Non una casa qualsiasi. Quel casolare teatro della tragedia, dove lunedì hanno perso la vita i due adolescenti Patrick Zola e Ythan Romano, nasconde una storia che riporta agli anni del banditismo sardo. L’ultimo residente della casa si chiamava Nino Mereu, pastore di Santu Predu che giovanissimo venne coinvolto e condannato per la strage di Sa Ferula, un evento entrato nella storia del banditismo sardo. Una condanna che scontò a lungo, ma non completamente diventando un pentito, forse il primo nella storia del banditismo sardo.

Era settembre 1950 e nella strada che da Nuoro conduce ad Bitti, la statale 389, circa venti fuorilegge armati di mitra, dietro una curva, assaltarono un’auto dell’Ente Americano per la Lotta alla Malaria (Erlaas). Trasportava circa un milione e mezzo di lire: stipendio dei dipendenti della società. I banditi uccisero tre carabinieri e ferirono altri due uomini, l’autista e un altro militare, sparando contro l’auto di scorta.

Mereu, all’epoca un giovanissimo pastore nuorese, venne riconosciuto come uno dei banditi messi di vedetta dalla banda e per quella strage venne condannato. Lui ammise le sue colpe pentendosi e facendo il nome anche dei suoi complici, quasi tutti orgolesi, fra i quali i fratelli Pasquale e Pietro Tandeddu e il partigiano Luigi Podda, che si proclamò sempre innocente. Alla banda Tandeddu vennero attribuite in un anno 3 stragi quasi identiche come modalità: Monte Maore a Villagrande, Genna Silana a Urzulei e Sa Ferula a Nuoro.

Nino Mereu scontò parte della sua pena per poi tornare libero e passare il resto dell’esistenza a fare quello che aveva sempre fatto, il pastore. Decise di farlo nel terreno all’epoca ben lontano dalla città, che solo negli anni Ottanta con il boom del mattone iniziò ad avvicinarsi al suo casolare. Un eremita, con i suoi animali. Trent’anni vissuti nella casa, da scapolo, prima di morire. Una volta abbandonati dal suo abitante Tziu Mereu, nessuno dei tanti eredi volle occupare il terreno e il casolare. Pian piano il degrado ha fatto spazio all’incuria e ai primi crolli.

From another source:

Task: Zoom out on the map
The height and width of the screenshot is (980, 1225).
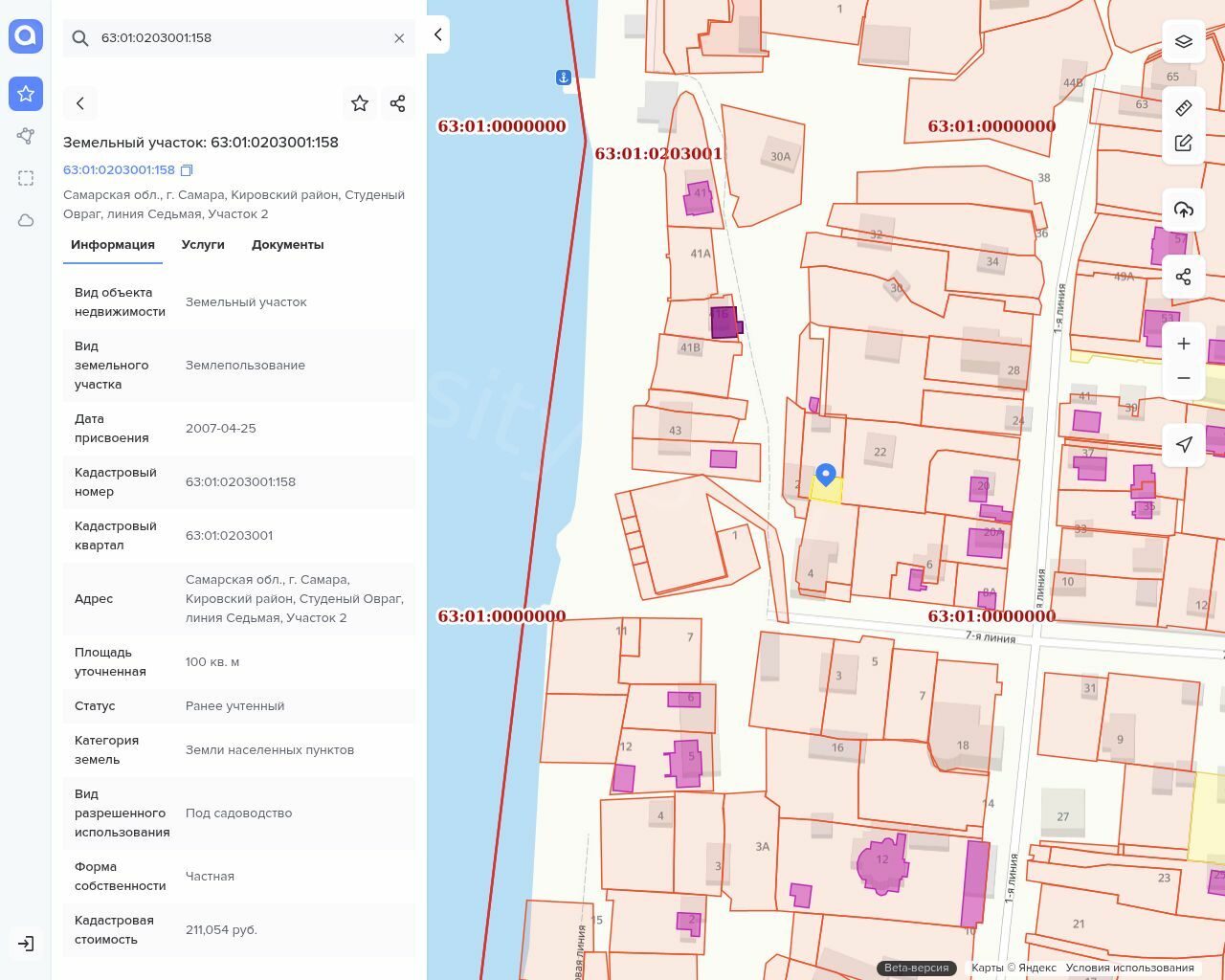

Alcuni eredi misero i blocchetti agli ingressi, e poi segnalarono alle autorità competenti gli accessi abusivi nel casolare. Mentre negli anni successivi parte del terreno venne espropriato per costruire quel viottolo che oggi conduce all’oratorio. Forse in quell’occasione si perse per sempre anche la recinzione che conduce al casolare dove quattro giorni fa sono morti i due ragazzi.